Prep10 min
Cook15 min
Total25 min
Serves4
Ingredients
- 1 cup long grain white rice
- 2 cups low-sodium chicken broth or water
- 1 lb large shrimp, peeled and deveined
- 2 tablespoons unsalted butter
- 3 garlic cloves, minced
- 1 medium red bell pepper, diced
- 1 medium zucchini, diced
- 1 cup frozen peas, thawed
- 1 tablespoon olive oil
- 1/2 teaspoon smoked paprika
- 1/4 teaspoon crushed red pepper flakes (optional)

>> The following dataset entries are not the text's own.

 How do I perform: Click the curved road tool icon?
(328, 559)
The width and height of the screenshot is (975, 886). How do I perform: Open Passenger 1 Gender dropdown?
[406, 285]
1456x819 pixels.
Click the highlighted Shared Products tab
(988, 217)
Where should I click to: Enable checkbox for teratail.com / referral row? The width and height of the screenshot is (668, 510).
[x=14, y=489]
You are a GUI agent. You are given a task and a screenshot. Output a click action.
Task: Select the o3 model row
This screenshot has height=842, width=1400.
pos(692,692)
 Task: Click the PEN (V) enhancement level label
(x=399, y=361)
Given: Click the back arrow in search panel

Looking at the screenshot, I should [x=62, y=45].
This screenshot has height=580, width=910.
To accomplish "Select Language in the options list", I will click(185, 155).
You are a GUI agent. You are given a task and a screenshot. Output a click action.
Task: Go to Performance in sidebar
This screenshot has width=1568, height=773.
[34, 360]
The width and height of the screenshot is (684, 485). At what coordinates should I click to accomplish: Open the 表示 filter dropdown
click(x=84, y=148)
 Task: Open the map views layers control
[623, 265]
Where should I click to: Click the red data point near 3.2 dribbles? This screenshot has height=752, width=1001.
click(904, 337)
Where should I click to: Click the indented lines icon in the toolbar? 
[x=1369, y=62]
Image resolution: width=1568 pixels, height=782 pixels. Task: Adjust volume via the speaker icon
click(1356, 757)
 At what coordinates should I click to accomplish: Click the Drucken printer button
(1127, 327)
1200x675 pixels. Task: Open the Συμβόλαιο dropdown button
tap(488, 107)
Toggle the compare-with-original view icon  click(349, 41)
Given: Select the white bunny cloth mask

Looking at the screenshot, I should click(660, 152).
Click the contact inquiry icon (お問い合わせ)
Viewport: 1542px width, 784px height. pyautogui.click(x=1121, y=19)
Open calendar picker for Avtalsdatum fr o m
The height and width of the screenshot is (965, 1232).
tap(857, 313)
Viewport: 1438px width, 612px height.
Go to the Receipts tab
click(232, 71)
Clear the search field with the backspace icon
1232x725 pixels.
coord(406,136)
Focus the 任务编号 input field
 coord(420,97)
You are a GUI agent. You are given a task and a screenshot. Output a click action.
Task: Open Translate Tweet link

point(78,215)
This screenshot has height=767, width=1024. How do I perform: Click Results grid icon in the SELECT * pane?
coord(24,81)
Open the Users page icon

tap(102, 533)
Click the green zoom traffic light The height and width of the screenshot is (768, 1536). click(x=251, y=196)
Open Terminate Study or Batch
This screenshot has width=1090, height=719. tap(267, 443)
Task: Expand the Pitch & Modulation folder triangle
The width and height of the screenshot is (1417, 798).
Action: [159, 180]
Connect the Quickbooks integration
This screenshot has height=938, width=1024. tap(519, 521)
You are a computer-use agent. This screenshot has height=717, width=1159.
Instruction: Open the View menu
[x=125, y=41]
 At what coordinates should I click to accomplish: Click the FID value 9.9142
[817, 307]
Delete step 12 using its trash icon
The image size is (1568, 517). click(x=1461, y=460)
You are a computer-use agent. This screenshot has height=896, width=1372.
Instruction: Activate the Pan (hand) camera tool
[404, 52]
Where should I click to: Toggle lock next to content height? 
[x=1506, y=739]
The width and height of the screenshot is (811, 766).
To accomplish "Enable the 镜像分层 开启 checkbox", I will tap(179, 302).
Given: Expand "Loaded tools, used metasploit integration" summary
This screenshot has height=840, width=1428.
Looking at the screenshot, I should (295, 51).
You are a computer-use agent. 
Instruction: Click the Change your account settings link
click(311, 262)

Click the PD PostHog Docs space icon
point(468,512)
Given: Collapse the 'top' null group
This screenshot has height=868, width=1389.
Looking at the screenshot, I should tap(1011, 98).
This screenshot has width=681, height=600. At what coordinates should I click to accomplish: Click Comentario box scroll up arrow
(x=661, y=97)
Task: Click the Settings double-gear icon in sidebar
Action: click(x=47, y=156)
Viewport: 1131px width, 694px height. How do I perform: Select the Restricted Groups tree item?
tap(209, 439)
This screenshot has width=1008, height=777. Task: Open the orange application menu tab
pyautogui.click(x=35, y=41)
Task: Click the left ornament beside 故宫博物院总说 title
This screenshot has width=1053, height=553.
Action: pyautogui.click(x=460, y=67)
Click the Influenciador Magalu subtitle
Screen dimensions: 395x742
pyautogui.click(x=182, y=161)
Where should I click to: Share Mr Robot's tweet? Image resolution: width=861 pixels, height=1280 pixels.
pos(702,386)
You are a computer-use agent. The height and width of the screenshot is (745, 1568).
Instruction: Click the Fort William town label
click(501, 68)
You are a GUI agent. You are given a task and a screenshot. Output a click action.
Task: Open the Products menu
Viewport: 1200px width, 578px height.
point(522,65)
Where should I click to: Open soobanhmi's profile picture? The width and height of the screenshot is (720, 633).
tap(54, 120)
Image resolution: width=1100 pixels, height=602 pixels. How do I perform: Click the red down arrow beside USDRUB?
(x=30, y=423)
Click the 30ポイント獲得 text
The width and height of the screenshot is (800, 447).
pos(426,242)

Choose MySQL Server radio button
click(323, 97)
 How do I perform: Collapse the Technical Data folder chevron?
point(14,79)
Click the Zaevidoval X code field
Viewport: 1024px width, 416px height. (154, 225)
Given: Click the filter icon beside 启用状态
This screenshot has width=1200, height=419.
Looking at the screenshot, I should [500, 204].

- Salt and freshly ground black pepper, to taste
- 2 tablespoons freshly chopped parsley or cilantro
- Juice of half a lemon
Instructions
- Rinse the rice under cold water until water runs clear. In a medium saucepan, bring chicken broth (or water) to a boil. Add rice, reduce heat to low, cover, and simmer for 15 minutes or until rice is tender and liquid absorbed. Remove from heat and let sit covered for 5 minutes. Fluff with a fork.
- While rice cooks, pat shrimp dry and season lightly with salt, pepper, and smoked paprika.
- Heat olive oil over medium-high heat in a large skillet. Add diced red bell pepper and zucchini; sauté for about 4 minutes until vegetables are tender-crisp.
- Push veggies to the side of the skillet and add butter and minced garlic to the center. Stir garlic until fragrant (about 30 seconds), then add shrimp. Cook 2-3 minutes per side until shrimp are pink and opaque.
- Add thawed peas to the skillet and stir everything together. Season with crushed red pepper flakes if using, salt, and pepper to taste.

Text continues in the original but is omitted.